### CHALLENGES
(A) Decide whether each statement agrees with the article on the Panama Canal drought, answering yes or no and quoting the exact words of the article that settle it. (i) The Alhajuela lake lies in the Colon province. (ii) The Ever Max was carrying sofas and lava lamps. (iii) The Ever Max set a record on Aug 1.
(B) According to the article on the Panama Canal drought, how far north of Panama City is the Alhajuela lake?
(C) In the article on the Panama Canal drought, take the part that opens with "Weather-related disruptions denied" and closes with "and Atlantic oceans.", and write it out again with "vessel" swapped for "ship".

### READING PASSAGE
_ _ _ _

A ship is guided through the Panama Canal's Miraflores locks near Panama City on April 24, 2023. The scarcity of rainfall due to global warming has forced the Panama Canal to reduce the draft of ships passing through the interoceanic waterway, in the midst of a water supply crisis that threatens the future of this maritime route. The Alhajuela lake, in the Colon province, 50 km north of Panama City, is one of the main lakes that supplies water to the locks of the Panama Canal and is at its lowest level of recent years. (PHOTO / AFP)
LOS ANGELES / HOUSTON - Before the Ever Max ship carrying lava lamps, sofas, Halloween costumes and artificial Christmas trees could make its inaugural Panama Canal voyage this month, a historic drought forced it to drop weight by offloading hundreds of containers.
Weather-related disruptions denied the vessel, owned by shipping company Evergreen Marine from China’s Taiwan region, a chance on Aug 1 to set a record for carrying the most containers through the vital maritime shortcut that connects the Pacific and Atlantic oceans.

_ _ _ _

Data records
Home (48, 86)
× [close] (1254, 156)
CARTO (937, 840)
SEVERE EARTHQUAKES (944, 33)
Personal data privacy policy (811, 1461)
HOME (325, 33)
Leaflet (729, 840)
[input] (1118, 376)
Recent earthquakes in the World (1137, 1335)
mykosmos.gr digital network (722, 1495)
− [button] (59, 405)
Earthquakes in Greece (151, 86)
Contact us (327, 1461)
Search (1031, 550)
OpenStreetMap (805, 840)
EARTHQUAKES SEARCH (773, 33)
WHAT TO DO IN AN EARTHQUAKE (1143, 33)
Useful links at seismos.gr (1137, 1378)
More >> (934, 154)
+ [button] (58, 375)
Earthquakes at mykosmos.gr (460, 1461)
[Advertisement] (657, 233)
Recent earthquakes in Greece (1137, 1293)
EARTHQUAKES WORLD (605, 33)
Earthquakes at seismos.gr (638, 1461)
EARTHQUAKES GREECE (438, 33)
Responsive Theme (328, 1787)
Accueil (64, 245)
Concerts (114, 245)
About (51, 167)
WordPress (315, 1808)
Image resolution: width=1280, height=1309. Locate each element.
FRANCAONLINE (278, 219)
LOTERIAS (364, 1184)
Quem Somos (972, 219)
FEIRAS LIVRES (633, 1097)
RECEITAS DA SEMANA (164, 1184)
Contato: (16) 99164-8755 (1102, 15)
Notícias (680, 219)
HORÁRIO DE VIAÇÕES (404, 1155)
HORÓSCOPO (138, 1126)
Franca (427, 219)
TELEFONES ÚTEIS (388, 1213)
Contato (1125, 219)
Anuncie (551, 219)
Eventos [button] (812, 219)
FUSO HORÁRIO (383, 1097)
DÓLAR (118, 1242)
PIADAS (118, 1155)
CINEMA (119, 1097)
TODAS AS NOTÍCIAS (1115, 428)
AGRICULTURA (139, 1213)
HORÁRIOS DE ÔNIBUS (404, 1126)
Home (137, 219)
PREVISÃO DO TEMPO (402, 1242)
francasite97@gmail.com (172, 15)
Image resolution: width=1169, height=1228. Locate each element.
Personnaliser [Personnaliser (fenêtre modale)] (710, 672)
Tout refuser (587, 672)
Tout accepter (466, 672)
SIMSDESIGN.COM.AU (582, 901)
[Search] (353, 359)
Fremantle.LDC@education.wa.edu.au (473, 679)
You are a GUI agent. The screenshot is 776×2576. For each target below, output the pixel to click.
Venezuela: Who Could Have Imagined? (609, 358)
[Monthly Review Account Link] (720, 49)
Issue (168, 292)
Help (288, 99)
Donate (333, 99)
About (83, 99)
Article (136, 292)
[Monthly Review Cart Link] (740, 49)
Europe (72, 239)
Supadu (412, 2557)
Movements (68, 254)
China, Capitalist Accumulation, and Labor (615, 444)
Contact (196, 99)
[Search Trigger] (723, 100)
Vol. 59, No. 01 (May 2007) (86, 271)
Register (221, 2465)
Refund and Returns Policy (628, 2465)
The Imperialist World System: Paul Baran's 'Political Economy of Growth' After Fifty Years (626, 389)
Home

_ _ _ _

### RESPONSES IN ORDER
(A)
(i) Yes: "The Alhajuela lake, in the Colon province"
(ii) Yes: "carrying lava lamps, sofas, Halloween costumes and artificial Christmas trees"
(iii) No: "denied the vessel, owned by shipping company Evergreen Marine from China’s Taiwan region, a chance on Aug 1 to set a record"

(B) 50 km

(C)
Weather-related disruptions denied the ship, owned by shipping company Evergreen Marine from China’s Taiwan region, a chance on Aug 1 to set a record for carrying the most containers through the vital maritime shortcut that connects the Pacific and Atlantic oceans.